Through her artwork, artivist (artist + activist) Danielle SeeWalker asks us to consider how Native American people are imprisoned within their own homelands.

Danielle SeeWalker (Standing Rock Sioux Tribe) is a Húŋkpapȟa Lakȟóta Denver-based artivist (artist + activist). Through her artwork, she reminds us that today, more than fifty-six million acres of Indian lands are held in trust by the US government. Trust status signals that the federal government holds legal title. While SeeWalker inherited tribal lands from her family, the United States is the legal owner. She receives intermittent checks from the Office of the Special Trustee under the Bureau of Trust Funds Administration. The checks are for various leases that the US Department of the Interior manages regardless of her consent in the matter. According to Danielle, the payouts she receives are “very small” and “insulting,” so she doesn’t cash the checks. Instead she embeds them into her artwork. She poignantly reminds us that the US government still holds Native peoples and their lands hostage. 
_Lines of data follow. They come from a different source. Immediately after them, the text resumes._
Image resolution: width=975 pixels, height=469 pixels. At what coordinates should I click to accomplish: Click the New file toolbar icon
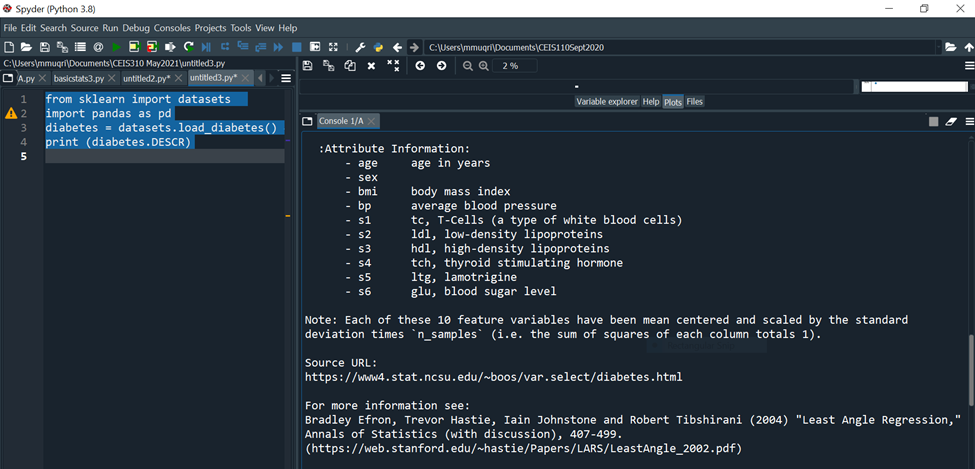[x=9, y=47]
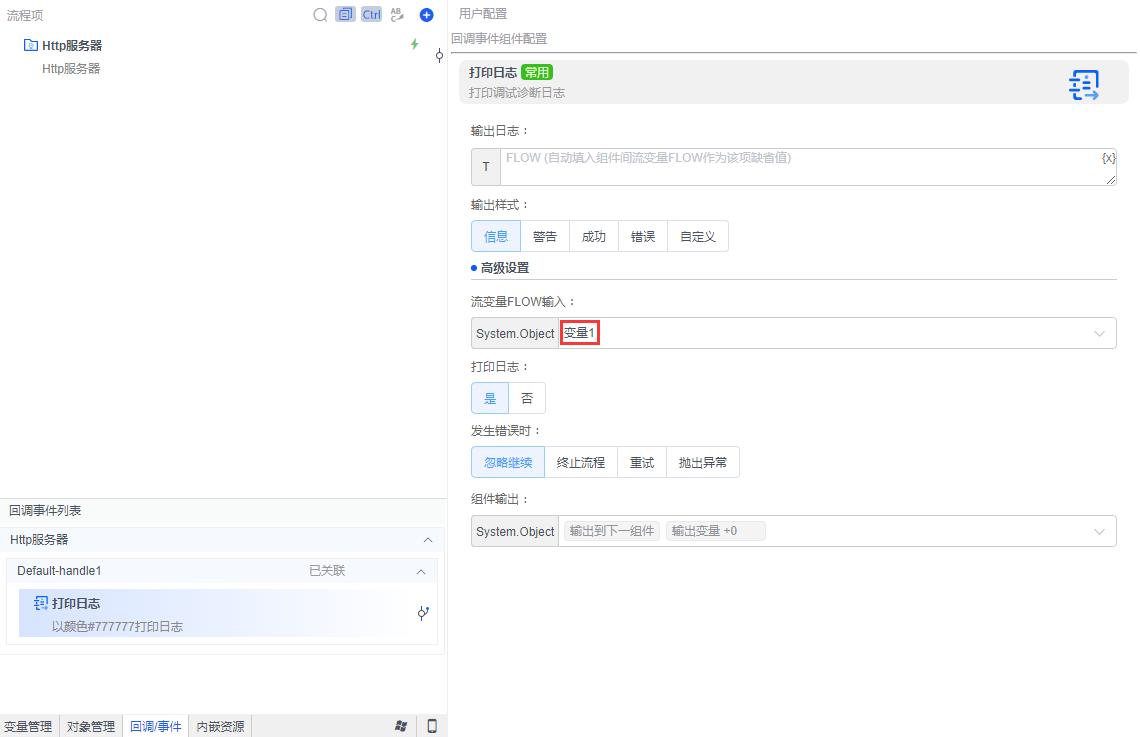Click the copy/duplicate icon in the toolbar
Viewport: 1140px width, 737px height.
[344, 14]
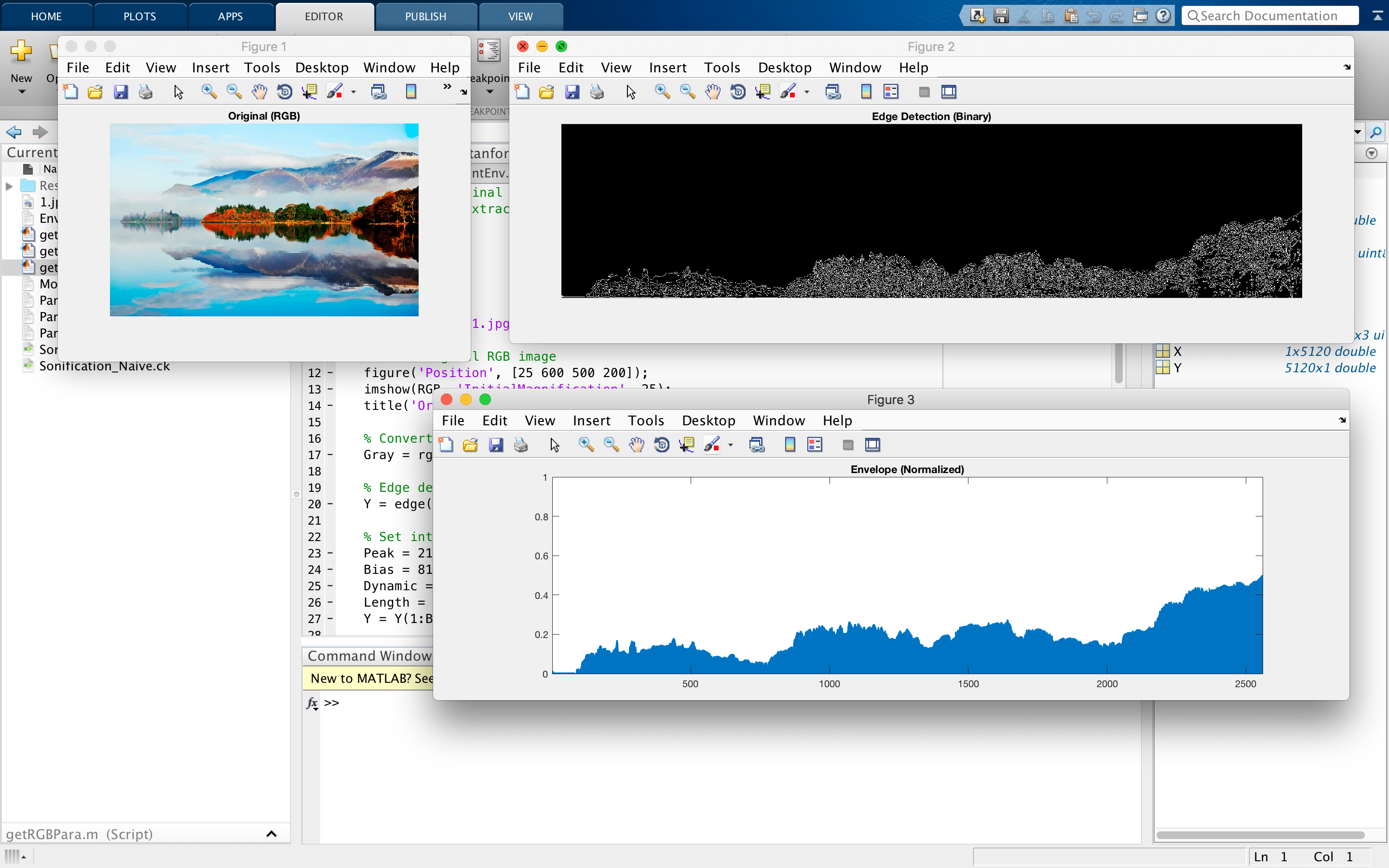This screenshot has height=868, width=1389.
Task: Expand hidden toolbar items in Figure 1
Action: click(447, 87)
Land | Hostage is the portrait of a man in a black-and-white-striped shirt, two white braids, and green hat. The portrait of a prisoner. Upon close inspection the man’s braids are embedded with checks—uncashed government reservation checks directly addressed to Danielle SeeWalker from the Office of the Special Trustee. Danielle’s dynamic colors and uncashed checks are intended to communicate an important message: Native American people are situated in the present, living colorful lives filled with complex histories and gleaming futures. And part of this complex history is land-based. In the painting’s background, the letters L-A-N-D repeat at semi-regular intervals. L-A-N-D is a consistent anxiety of many Native American peoples, especially Lakota, Dakota, and Nakota, whose lives have been unequivocally altered by ceded and unceded territories states in United States treaties.

"Land | Hostage" by Danielle SeeWalker (Standing Rock Sioux Tribe), 2023

Land | Hostage by Danielle SeeWalker (Standing Rock Sioux Tribe), 2023. Acrylic, aerosol, oil stick, uncashed government checks on canvas.

Courtesy of Danielle Seewalker.

 SeeWalker portrays the historic and ongoing harms of the reservation system for Native North American peoples. Indigenous peoples living under the reservation system in the late nineteenth century were prohibited from leaving reservation boundaries unless given permission from the US-appointed Indian Agent assigned to that specific reservation. US President Grover Cleveland appointed Lebbeus Foster “L.F.” Spencer to serve as Indian Agent at the Rosebud Agency (the former name for reservation), located in the southeast corner of present-day South Dakota, home to the Rosebud Sioux Tribe. History Colorado houses the Lebbeus Foster Spencer Collection in its archives, offering us a glimpse into this history. 

Two items in particular illuminate how Native peoples’ movements were policed. The first document is a small blank slip of paper. This slip of paper gave explicit permission to a Tribal citizen to travel outside of the reservation boundaries. This “permission slip” to leave the reservation also outlined the purpose of a Tribal ciitizen’s travel abroad. Importantly, the slip needed an official signature from the Indian Agent. The implied need for such a pass is expressed in a letter from James McLaughlin (Indian Agent at Standing Rock) to the US Indian Agent at Rosebud Agency (after Spencer’s retirement). McLaughlin writes: “Will you please do me the kindness to immediately order back to this place any of my Indians who may be visiting your Agency, without passes.” 

An issuance pass reading: "U.S. Indian Service. Permission is given [blank] to be absent from this Agency for a period of [blank] days, for purpose of visiting [blank.] On arrival, [blank] will report to the [blank]. Reported: [date], [name], U.S. Indian Agent."

Issuance pass to leave the reservation, 1880s.

History Colorado, MSS.596

Indigenous peoples’ freedom of movement was effectively stripped away by paternalistic laws meant to control Native North American peoples, represented by the appointment of Indian Agents within Native North American land. These laws and attitudes continue to affect Indigenous peoples in our modern society. SeeWalker reminds us that Native North American people have been and are prisoners on their own land. The insultingly small checks are meant to appease those whose lands are leased without their free, prior, and informed consent (FPIC). 

Without FPIC, Native American peoples have no control over the use of their lands, and are now facing an increasingly distraught climate in which the freedom of movement is still restricted. Do Native Americans have the physical ability to leave their homelands behind when they are legally bound to one geographical location set by the United States government? In the event of a major oil spill, what are Native peoples’ options? Are they able to establish new homelands (or reservations), or is their only option to stay imprisoned in a land poisoned by another?